High: It blocks me from completing my task.

Related Resources:

rkooo567 commented 2 months ago

can you tell me what happens if you call ray.init() before

processing_task = process_space.remote(space_key, username, api_key)

?

jm-nab commented 2 months ago

can you tell me what happens if you call ray.init() before

processing_task = process_space.remote(space_key, username, api_key)

?

I had a helper function called connect_ray which would check if not ray.is_initialized(): it would then run ray.init(...config) just before process_space.remote

After looking at this the last few days, I did the following.

1) ensured that all dependencies were installed on both the workers AND head 2) Skipped the auto_init_ray logic by specifying the following ENV var: https://github.com/ray-project/ray/blob/88a6c3961db6c5c9e84b9751f8d4ae2e47c7eece/python/ray/_private/auto_init_hook.py#L7

I'm not sure if I'd be able to help contribute.

The main confusion for me was with the AssertionError it asserted the existence of the attributes in ray.experimental.internal_kv._internal_kv_initialized, and it took me quite a bit of digging to determine where and how that attribute was being attached, initialized, and setup.

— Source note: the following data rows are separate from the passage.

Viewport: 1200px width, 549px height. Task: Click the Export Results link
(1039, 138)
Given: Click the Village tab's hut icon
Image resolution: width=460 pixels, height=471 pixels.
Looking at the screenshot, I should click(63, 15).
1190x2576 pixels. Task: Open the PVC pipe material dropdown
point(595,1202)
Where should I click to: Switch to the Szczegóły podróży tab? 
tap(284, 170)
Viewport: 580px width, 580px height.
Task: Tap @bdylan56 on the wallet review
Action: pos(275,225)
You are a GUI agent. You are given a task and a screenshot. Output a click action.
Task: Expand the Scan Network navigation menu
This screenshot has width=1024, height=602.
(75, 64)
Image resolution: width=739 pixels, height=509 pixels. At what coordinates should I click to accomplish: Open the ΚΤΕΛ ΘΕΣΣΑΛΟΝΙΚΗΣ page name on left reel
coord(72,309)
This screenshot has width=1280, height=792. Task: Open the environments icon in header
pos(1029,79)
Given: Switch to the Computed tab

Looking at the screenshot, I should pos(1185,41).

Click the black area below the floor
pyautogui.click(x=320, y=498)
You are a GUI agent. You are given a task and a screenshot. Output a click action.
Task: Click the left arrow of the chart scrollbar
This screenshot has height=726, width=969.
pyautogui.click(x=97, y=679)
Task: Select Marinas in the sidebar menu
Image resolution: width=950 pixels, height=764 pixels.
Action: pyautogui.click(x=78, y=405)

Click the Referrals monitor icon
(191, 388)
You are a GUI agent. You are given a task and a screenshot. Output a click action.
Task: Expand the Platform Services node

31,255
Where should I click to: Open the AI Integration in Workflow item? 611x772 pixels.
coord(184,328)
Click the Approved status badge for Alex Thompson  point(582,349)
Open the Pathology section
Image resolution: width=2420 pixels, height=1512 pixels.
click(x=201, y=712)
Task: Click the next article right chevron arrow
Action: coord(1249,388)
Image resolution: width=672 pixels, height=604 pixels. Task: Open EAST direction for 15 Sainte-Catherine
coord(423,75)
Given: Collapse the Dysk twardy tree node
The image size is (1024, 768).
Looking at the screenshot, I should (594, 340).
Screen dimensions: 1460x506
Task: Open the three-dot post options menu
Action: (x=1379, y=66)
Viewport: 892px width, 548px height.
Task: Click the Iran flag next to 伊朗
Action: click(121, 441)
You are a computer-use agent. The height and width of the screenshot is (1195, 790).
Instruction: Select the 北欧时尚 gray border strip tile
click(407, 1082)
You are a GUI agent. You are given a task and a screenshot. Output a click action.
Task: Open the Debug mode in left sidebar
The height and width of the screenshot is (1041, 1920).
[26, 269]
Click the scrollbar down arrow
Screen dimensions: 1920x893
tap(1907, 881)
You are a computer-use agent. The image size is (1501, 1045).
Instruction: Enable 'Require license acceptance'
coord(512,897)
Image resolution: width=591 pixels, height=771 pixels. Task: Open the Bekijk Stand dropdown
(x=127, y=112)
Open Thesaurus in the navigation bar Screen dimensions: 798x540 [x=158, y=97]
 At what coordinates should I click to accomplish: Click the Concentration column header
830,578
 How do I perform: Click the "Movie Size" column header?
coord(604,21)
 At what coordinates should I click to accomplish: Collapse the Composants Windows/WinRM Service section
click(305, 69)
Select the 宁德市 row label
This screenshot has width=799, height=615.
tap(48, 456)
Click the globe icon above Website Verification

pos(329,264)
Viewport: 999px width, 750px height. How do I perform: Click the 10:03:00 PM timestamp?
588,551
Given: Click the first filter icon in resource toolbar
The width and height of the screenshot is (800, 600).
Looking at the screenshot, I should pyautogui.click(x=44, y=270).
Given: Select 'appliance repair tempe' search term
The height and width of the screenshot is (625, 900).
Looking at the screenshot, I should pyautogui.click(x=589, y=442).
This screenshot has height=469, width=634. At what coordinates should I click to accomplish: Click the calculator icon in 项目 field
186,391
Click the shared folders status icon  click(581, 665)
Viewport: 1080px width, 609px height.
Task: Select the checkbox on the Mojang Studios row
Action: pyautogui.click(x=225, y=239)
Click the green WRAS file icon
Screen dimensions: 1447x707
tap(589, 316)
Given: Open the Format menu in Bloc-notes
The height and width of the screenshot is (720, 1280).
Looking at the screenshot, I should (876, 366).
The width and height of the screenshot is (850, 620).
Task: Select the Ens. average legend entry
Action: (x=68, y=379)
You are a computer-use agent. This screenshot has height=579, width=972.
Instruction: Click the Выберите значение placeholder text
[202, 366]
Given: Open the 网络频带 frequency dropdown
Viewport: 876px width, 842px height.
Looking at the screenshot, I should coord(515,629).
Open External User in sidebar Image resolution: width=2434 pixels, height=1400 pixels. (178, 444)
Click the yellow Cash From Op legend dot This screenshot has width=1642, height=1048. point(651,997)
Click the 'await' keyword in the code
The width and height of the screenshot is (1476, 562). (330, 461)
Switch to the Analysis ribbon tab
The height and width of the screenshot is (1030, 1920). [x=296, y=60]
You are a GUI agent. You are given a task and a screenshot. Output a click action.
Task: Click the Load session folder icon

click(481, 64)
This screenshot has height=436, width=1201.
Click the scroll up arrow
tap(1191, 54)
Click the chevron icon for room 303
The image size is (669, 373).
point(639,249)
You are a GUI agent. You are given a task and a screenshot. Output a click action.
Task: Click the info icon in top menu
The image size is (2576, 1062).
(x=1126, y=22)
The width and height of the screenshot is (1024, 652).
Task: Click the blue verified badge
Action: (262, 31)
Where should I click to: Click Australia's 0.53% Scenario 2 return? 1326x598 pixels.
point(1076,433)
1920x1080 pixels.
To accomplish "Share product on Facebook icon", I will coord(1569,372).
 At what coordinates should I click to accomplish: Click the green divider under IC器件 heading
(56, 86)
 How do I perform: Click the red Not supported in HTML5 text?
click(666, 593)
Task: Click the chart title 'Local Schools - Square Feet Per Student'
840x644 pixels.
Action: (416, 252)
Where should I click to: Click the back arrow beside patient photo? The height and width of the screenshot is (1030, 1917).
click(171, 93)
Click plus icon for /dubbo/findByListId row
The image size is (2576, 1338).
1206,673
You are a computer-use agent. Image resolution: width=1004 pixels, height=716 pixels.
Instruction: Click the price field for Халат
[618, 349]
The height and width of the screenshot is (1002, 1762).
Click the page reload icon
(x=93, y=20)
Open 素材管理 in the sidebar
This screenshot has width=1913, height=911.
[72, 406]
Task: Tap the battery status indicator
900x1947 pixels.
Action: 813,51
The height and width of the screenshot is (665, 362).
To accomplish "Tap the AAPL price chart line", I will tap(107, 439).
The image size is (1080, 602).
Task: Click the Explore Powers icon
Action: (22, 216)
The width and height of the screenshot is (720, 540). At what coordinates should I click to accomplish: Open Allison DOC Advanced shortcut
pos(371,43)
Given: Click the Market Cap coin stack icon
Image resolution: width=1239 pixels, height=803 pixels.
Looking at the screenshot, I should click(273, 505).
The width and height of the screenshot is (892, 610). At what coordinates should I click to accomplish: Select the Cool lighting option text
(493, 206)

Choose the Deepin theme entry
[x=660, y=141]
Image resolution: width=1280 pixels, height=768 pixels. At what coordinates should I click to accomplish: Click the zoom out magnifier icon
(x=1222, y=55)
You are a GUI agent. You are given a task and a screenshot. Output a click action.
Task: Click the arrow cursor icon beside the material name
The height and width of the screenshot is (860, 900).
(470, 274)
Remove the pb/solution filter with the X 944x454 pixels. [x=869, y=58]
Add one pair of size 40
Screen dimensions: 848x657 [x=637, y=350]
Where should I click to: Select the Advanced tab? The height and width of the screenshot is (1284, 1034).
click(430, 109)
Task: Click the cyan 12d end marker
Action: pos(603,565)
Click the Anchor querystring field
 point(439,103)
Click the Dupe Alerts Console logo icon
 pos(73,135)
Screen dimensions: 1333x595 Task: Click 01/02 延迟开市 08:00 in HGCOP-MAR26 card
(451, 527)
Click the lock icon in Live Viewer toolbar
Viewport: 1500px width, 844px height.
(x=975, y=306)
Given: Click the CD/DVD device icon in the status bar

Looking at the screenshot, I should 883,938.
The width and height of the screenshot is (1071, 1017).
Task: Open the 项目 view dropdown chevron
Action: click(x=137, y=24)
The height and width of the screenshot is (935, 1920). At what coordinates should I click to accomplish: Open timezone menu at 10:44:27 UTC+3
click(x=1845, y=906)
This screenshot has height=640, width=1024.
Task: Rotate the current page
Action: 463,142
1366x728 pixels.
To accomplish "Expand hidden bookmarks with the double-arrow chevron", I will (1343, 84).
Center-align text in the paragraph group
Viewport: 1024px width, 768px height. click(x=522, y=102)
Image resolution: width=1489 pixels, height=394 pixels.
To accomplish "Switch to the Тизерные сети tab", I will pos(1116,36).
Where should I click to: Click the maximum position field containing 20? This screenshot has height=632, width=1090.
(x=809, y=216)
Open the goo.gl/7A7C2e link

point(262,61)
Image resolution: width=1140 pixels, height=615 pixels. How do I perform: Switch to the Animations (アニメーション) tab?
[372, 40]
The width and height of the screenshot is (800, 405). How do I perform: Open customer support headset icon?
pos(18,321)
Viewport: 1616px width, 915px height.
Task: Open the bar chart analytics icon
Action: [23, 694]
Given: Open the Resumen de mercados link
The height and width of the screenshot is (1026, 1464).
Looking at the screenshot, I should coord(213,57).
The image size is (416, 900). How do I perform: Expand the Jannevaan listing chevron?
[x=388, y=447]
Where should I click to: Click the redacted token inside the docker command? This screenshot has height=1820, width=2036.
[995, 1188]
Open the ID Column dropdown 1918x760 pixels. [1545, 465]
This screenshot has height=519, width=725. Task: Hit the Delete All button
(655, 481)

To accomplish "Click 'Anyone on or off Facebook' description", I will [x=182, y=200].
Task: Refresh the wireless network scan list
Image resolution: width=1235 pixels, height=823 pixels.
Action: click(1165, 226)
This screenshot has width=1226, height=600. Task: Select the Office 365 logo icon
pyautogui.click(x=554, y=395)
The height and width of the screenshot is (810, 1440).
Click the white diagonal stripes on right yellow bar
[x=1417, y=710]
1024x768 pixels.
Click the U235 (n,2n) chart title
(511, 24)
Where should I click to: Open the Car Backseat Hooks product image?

Is there any kind of helpful message that could be added? I'd be more than happy to open a PR for the various cases on why the assertion is being made, and what the troubleshooting hint would be.

Something like this?:

assert ray.experimental.internal_kv._internal_kv_initialized(), "AssertionError: ray.experimental.internal_kv._internal_kv_initialized(): GCSClient hasn't been initialized: did the head node fail to start, are there multiple instances running, are the dependencies deployed to the head and worker nodes, ..."